Du reste, même les responsables de La République en Marche (LREM) admettaient lucidement que leur succès annoncé dans l’hémicycle ne recouvrait aucune dynamique ou enthousiasme spectaculaire. Au demeurant, qui serait capable, parmi les électeurs de ce mouvement, de citer deux ou trois points marquants de son programme qui auraient suscité l’adhésion ? L’argument de vente majeur du nouveau maître de l’Elysée était plutôt la promesse d’un… «renouveau», sans grand détail concret.
Certes, une autre motivation a joué auprès des électeurs «en marche» : il fallait «donner sa chance» au président.
Ce dernier a – au moins provisoirement – atteint un objectif que la classe dominante française vise depuis près d’un demi-siècle, et qui avait été formulé par Valéry Giscard d’Estaing : rassembler un «large bloc central» («deux Français sur trois», disait l'ancien président). A l’époque, il s’agissait de faire décliner communistes et gaullistes. Traduction dans le contexte actuel : marginaliser «les extrêmes». Et ce, afin d’assurer une stabilité quelles que soient les vicissitudes du moment.
Il s’agit bel et bien, sur le plan sociologique, d’évacuer les classes populaires
En réalité, il s’agit bel et bien, sur le plan sociologique, d’évacuer les classes populaires. Du reste, c’est clairement ces dernières qui se sont le plus abstenues. Et qui, quand elles votent, «succombent au populisme».
A cet égard, il n’est pas inutile de souligner les performances particulièrement impressionnantes des petits nouveaux et inconnus macronistes dans les villes et quartiers les plus huppés, comme le XVIe arrondissement de Paris ou Neuilly-sur-Seine. Ils y détrônent souvent des élus de la droite classique réputés indéboulonnables.
Les enjeux et contradictions demeurent
Ces premiers éléments d’analyse ne présument en rien des événements à venir, à court et moyen terme. Car aussi prometteuse que puisse apparaître la situation politique pour le maître de l’Elysée, elle n’efface pas les enjeux et contradictions de la réalité, notamment en matière économique et sociale. Celle-ci fixe de très prochains rendez-vous, à commencer par le projet de dynamitage du droit du travail.

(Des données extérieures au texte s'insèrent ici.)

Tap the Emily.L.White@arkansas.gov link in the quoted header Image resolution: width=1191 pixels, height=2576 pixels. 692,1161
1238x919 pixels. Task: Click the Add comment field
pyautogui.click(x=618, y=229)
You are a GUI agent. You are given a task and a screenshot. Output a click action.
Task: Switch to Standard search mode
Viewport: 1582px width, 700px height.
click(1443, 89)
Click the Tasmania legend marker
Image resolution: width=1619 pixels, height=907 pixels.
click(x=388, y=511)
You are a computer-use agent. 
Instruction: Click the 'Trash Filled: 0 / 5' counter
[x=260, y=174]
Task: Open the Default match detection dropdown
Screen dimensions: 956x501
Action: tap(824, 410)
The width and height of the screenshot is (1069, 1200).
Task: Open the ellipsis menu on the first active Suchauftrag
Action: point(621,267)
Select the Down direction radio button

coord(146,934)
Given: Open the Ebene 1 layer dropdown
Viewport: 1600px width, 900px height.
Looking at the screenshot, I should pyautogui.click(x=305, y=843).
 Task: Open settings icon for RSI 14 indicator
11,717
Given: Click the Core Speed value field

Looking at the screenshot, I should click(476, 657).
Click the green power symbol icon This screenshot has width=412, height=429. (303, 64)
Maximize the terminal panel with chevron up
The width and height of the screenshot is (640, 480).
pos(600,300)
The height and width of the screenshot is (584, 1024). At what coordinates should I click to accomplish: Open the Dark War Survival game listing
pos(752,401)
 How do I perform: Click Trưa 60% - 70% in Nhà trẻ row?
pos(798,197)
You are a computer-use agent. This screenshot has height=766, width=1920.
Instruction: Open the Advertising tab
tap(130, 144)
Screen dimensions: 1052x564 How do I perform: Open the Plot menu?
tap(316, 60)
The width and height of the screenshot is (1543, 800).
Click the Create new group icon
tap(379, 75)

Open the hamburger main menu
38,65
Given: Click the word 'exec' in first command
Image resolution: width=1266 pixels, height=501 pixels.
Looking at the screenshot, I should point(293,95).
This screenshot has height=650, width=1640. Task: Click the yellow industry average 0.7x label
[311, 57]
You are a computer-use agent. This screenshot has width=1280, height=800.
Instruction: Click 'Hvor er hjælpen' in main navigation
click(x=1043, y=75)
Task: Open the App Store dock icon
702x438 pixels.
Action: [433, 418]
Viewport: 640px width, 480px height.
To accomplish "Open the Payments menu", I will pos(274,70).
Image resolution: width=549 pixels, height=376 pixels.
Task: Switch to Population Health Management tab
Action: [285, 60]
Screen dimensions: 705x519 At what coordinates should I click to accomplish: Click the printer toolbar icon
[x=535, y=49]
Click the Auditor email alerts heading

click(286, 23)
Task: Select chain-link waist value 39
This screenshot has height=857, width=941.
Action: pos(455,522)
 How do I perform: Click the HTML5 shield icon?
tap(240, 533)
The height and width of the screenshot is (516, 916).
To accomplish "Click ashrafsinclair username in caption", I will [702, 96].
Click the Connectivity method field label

Surtout, la Commission européenne n’a pas tardé à rappeler les exigences budgétaires, qui imposeront une austérité renforcée, tant en matière de coupes dans les dépenses publiques que de prélèvement fiscal sur le monde du travail, ou de pouvoir d’achat.
L’avenir, même à court terme, n’est pas écrit. En 2007, la «rupture» promise par Nicolas Sarkozy lui avait permis de bénéficier d’un enthousiasme (y compris parmi les couches populaires) bien plus tangible que ce qui s’est dessiné en faveur d’Emmanuel Macron. La dynamique sarkozienne n’avait pas attendu un an avant de s’effondrer.